Twitter is deleting inactive accounts on its platform, potentially freeing up some long-coveted usernames, according to recent tweets from owner Elon Musk. While Twitter has been promising for years to bring more usernames back into circulation, it hasn’t acted on that on a large scale, despite an inactive account policy which suggests that Twitter users should log in at least every 30 days to avoid accounts being permanently deleted.
According to Musk, the purge of Twitter is more conservative than the policy states. Instead, he says the company is purging accounts that “have not been active at all for several years,” while also warning users that the result of the purge could mean users’ follower counts drop. That’s something that might be more noticeable with old Twitter accounts whose owners amassed a large following during Twitter’s early days as a social network.
In a follow-up tweet, Musk also clarified in response to a question about username availability that “yes,” many usernames were about to become available as a result of this move. However, he did not clarify how users might obtain these usernames beyond the usual method of creating a new account with a given name.
In recent months, Twitter has considered selling desirable usernames through online auctions to generate additional revenue. It’s not clear if that plan is still in play or how it will work, if so. In December 2022, Musk had also tweeted that Twitter would “soon” begin clearing the namespace of 1.5 billion accounts, noting that inactive accounts would be removed as part of that process.
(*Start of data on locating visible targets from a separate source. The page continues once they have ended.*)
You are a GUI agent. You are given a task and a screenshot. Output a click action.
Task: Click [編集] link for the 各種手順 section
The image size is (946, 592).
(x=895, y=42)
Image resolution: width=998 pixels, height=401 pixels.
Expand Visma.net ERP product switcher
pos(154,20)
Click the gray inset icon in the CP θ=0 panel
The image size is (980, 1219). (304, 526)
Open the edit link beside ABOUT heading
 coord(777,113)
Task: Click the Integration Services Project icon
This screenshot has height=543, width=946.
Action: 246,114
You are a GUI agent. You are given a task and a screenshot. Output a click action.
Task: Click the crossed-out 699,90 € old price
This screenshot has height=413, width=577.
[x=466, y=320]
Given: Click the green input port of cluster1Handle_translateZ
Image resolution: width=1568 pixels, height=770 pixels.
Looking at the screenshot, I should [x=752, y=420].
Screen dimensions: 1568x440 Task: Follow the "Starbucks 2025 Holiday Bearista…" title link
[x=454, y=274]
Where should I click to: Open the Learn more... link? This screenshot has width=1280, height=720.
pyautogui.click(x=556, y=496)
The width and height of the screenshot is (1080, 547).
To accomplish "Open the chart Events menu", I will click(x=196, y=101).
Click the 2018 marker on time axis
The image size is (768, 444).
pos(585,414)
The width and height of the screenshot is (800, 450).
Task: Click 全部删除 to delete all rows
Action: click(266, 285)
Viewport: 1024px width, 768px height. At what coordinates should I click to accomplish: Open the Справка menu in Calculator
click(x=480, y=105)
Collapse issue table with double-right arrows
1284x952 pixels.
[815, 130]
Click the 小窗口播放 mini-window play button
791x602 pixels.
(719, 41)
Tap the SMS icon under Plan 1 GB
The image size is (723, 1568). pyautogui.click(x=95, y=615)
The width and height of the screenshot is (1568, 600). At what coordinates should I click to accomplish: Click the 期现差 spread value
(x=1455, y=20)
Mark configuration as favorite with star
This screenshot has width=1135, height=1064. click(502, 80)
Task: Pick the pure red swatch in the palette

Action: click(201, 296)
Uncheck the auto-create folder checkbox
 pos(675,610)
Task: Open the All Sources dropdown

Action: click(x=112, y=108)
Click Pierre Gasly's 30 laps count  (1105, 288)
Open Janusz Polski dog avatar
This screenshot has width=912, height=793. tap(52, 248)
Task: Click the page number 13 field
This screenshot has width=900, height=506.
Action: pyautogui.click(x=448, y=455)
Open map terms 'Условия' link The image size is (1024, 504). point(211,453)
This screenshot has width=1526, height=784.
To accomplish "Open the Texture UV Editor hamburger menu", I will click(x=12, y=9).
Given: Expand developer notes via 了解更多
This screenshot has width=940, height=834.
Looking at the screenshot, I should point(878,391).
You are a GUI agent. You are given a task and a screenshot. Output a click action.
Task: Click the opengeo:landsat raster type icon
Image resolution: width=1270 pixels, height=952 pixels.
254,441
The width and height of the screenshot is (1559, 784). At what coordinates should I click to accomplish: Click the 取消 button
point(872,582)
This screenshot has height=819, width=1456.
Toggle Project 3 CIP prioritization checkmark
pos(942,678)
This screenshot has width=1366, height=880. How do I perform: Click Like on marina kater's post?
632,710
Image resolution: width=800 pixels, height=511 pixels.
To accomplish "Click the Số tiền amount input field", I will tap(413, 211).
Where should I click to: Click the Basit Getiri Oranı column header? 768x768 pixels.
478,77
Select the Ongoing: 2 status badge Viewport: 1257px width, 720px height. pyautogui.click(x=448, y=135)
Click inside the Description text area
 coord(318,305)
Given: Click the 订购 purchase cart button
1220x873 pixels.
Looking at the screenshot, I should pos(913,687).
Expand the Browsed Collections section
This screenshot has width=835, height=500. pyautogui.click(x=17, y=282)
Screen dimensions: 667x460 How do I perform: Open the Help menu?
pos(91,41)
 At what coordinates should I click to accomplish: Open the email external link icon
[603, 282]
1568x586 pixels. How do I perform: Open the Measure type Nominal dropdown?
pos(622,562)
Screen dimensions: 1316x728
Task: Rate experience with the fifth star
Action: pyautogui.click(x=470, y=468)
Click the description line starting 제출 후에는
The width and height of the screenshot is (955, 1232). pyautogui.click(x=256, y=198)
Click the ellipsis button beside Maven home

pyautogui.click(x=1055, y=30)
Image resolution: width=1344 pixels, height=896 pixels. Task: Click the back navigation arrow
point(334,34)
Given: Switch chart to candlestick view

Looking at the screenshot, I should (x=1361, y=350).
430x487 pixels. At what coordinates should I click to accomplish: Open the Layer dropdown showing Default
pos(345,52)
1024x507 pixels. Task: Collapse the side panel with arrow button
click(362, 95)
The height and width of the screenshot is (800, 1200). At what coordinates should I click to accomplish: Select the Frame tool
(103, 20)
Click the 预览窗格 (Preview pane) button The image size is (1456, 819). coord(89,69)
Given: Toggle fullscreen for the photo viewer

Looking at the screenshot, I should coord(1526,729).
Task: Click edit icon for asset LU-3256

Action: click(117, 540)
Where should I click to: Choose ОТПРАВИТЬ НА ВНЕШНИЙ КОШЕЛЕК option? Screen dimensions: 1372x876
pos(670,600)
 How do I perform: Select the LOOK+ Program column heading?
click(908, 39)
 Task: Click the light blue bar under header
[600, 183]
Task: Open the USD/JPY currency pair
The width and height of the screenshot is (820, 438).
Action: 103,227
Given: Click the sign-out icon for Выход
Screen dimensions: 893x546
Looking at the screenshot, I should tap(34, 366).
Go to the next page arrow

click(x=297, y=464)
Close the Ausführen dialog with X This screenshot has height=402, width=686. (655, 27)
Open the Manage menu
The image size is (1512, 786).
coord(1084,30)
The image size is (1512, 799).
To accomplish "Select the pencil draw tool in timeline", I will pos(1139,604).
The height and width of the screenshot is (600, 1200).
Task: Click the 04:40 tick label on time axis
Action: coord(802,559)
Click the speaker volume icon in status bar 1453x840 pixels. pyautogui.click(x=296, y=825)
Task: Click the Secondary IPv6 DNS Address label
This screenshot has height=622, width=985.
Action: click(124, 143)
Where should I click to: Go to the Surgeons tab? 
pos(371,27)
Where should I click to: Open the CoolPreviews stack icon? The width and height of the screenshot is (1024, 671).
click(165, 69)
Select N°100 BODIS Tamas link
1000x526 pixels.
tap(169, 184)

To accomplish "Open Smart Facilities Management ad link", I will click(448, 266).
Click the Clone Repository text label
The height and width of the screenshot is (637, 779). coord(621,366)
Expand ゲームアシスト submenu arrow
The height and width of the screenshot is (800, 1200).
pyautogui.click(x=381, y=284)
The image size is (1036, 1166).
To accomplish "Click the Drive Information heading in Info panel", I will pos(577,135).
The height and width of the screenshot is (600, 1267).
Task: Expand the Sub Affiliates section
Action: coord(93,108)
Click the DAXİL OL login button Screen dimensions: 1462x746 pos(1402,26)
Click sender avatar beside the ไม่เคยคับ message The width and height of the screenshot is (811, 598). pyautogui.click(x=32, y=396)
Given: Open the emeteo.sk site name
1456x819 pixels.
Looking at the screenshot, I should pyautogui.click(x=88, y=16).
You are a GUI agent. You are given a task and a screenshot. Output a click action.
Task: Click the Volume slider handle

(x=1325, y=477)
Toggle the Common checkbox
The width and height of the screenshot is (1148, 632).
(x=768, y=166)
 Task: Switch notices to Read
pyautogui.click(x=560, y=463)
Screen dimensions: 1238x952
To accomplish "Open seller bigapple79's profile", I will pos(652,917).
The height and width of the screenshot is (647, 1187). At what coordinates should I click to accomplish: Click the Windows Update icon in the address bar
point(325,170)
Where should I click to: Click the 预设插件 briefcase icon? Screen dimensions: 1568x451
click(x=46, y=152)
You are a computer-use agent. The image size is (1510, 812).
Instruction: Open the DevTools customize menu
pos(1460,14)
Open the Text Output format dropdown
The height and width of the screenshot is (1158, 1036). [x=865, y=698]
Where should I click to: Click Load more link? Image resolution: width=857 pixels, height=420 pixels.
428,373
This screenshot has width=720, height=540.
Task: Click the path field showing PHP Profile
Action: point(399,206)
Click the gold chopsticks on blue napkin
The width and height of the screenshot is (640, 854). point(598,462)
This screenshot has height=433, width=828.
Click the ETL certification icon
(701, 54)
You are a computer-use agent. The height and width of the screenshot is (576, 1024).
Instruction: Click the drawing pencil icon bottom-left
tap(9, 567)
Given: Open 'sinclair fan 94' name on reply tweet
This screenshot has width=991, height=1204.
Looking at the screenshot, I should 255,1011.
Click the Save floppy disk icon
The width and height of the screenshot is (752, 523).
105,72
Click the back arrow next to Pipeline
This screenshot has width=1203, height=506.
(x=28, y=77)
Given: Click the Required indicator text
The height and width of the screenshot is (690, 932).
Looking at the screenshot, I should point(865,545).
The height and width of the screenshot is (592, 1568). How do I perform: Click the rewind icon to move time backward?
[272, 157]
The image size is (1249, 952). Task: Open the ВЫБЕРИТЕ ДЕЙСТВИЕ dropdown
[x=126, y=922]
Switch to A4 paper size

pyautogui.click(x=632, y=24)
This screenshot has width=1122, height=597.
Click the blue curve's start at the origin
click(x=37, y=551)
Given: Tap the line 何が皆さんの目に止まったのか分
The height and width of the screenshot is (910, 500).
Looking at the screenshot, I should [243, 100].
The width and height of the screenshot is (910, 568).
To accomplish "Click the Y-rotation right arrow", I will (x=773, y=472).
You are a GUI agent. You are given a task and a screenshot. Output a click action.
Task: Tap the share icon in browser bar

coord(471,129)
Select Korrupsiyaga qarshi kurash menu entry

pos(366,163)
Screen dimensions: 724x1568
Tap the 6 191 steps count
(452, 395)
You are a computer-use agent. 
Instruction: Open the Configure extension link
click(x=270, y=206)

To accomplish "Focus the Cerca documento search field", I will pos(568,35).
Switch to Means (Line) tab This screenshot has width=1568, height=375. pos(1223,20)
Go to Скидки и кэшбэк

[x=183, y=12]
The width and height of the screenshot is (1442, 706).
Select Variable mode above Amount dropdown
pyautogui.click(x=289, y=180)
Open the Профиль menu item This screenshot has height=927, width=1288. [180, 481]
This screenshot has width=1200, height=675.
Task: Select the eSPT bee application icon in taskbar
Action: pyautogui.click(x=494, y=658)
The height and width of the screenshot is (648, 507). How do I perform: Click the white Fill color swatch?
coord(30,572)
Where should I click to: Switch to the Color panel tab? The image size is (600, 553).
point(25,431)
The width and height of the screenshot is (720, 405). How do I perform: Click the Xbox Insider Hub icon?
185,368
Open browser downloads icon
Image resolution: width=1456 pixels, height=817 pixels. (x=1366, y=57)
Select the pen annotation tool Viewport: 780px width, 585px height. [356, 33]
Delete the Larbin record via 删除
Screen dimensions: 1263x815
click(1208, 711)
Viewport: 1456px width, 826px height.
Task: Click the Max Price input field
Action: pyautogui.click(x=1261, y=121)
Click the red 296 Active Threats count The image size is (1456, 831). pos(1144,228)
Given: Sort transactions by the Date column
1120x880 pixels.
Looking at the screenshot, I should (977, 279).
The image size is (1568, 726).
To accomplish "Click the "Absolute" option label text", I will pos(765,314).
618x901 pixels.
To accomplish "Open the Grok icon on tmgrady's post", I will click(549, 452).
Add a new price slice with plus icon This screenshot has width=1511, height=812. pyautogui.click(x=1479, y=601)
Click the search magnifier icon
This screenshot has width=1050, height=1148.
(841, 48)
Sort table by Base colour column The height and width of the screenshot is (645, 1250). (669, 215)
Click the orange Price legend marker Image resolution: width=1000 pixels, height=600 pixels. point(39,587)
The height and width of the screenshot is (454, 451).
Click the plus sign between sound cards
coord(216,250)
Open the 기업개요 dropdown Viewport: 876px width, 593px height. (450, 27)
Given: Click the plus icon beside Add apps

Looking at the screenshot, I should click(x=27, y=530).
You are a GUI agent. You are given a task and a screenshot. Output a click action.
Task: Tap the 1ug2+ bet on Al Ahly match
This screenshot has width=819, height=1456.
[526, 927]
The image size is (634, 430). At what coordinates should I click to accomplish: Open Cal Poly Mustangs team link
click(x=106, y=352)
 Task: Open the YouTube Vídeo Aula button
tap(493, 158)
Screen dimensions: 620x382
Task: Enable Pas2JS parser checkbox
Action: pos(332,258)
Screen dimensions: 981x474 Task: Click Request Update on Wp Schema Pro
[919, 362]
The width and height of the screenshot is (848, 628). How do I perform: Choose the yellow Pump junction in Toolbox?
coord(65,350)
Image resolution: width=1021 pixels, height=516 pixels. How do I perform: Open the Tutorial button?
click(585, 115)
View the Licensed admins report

Musk has been interested in releasing usernames for a while now, and has tweeted in October, it was something he was eager to do as Twitter’s new owner.
Since Musk’s acquisition of the social network, Twitter has faced increasing competition from Twitter alternatives, including the open-source platform Mastodon, decentralized rival Bluesky, and other Twitter clones such as T2, nostr, and Post, among others. While none have become the “new Twitter” on their own, each network has managed to siphon off thousands of Twitter users, with Mastodon now touting 1.2 million monthly active users on its servers, for example. Other companies, such as Substack, Flipboard, and Artifact, have also launched their own discussion features that can indirectly compete with Twitter as well.
By opening up coveted usernames, Musk could potentially lure lapsed users back to Twitter, which would in turn benefit network effects and ultimately Twitter’s ability to generate revenue.
Still, Musk tweets a lot of things, and not everything happens in the time frame he suggests. So far, neither the official Twitter account nor the Twitter support account have shared any updates regarding the possible username land grab or other details about this process. In Musk’s answers, many people ask if there will be a way to memorialize the accounts of the deceased instead of deleting them. This has also not been discussed yet.